First hypersonic nuclear-capable missiles installed, Russia says

11:46 am on 28 December 2019

The successful deployment of a first regiment of hypersonic nuclear-capable missiles is an advance which President Vladimir Putin has boasted puts his country in a class of its own.

The launch of the Avangard hypersonic glide vehicle. A screenshot from a video provided by the Russian Defense Ministry.

Russia says its new generation of hypersonic nuclear-capable missiles can evade the missile defences of countries, such as the United States.
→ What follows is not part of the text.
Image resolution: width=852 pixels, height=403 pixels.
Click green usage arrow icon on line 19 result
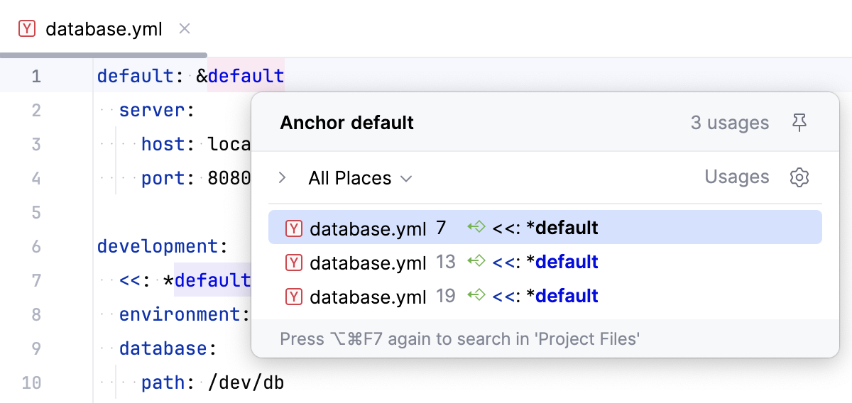(x=476, y=296)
Photo: AFP / Russian Defence Ministry

The location was not given, although officials had earlier indicated they would be deployed in the Urals.

Putin has said the nuclear-capable missiles can travel at more than 20 times the speed of sound and will put Russia ahead of other nations.
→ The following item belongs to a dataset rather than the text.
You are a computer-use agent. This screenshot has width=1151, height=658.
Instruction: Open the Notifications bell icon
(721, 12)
They have a "glide system" that affords great manoeuvrability and could make them impossible to defend against.

Defence Minister Sergei Shoigu confirmed the "Avangard hypersonic glide vehicle entered service at 10:00 Moscow time on 27 December", calling it a "landmark event".

Putin said on Tuesday the Avangard system could penetrate current and future missile defence systems, adding: "Not a single country possesses hypersonic weapons, let alone continental-range hypersonic weapons."
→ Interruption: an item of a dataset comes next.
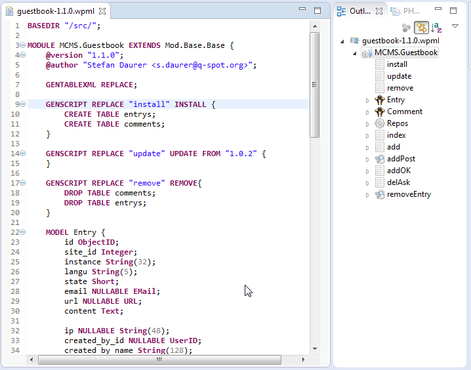Select the install item in Outline
471x370 pixels.
(397, 64)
The West and other nations were "playing catch-up with us", he said.

Watch this BBC video of images supplied by the Russian Defence Ministry

Some Western experts have questioned how advanced some of the weapons programmes are.

The Pentagon said in a statement that it "will not characterise the Russian claims" about the Avangard's capabilities. The United States has been developing hypersonic weapons since the early 2000s, according to a Congressional Research Service report published in July.

Russia said on 26 November that US experts had examined an Avangard under the inspection rules of the 2010 New START treaty. A US State Department official confirmed that inspectors examined an Avangard, but had no further comment.

Hypersonic glide vehicles are boosted on a rocket to altitudes of between 40km and 100km before detaching to glide along the upper atmosphere towards their target, say researchers.

Control surfaces on glide vehicles mean they can steer an unpredictable course and manoeuvre sharply as they approach impact. They also follow a much flatter and lower trajectory than the high, arching path of a ballistic missile.

That makes them much harder to detect early with radar, giving missile defences less time to respond, say researchers.

However, Jeffrey Lewis, an arms control expert at the Middlebury Institute of International Studies in Monterey, California, said he doubted the claim that the Avangard can evade missile defences. He remains sceptical that gliders will change the survivability of Russia's nuclear forces since gliding results in slower speeds than traditional re-entry, he said.